**Records supplied:**

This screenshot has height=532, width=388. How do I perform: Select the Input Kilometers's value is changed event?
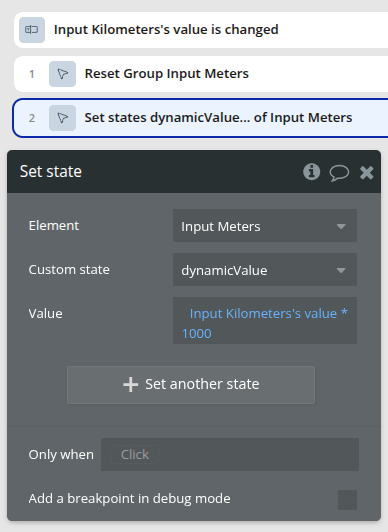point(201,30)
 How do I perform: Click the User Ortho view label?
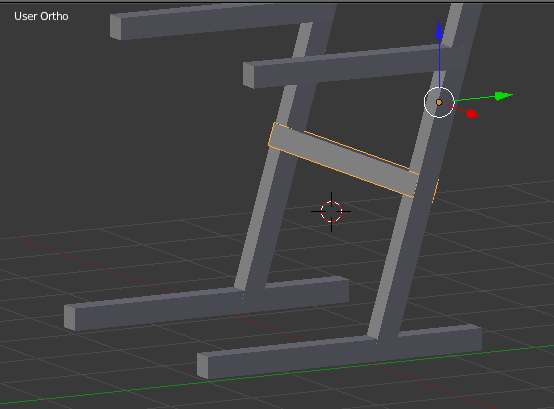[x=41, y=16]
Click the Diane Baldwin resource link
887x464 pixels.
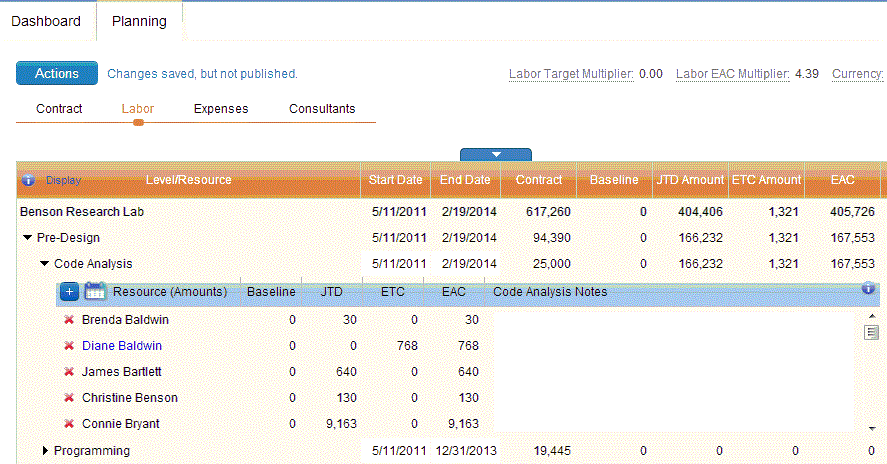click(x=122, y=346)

**Brief:**
Transcribe the whole listing exactly but exclude images.

**Finished exercise:**
This screenshot has height=532, width=388. How do I perform: Select the Input Kilometers's value is changed event?
point(201,30)
 How do I perform: Click the User Ortho view label?
[x=41, y=16]
Click the Diane Baldwin resource link
887x464 pixels.
click(x=122, y=346)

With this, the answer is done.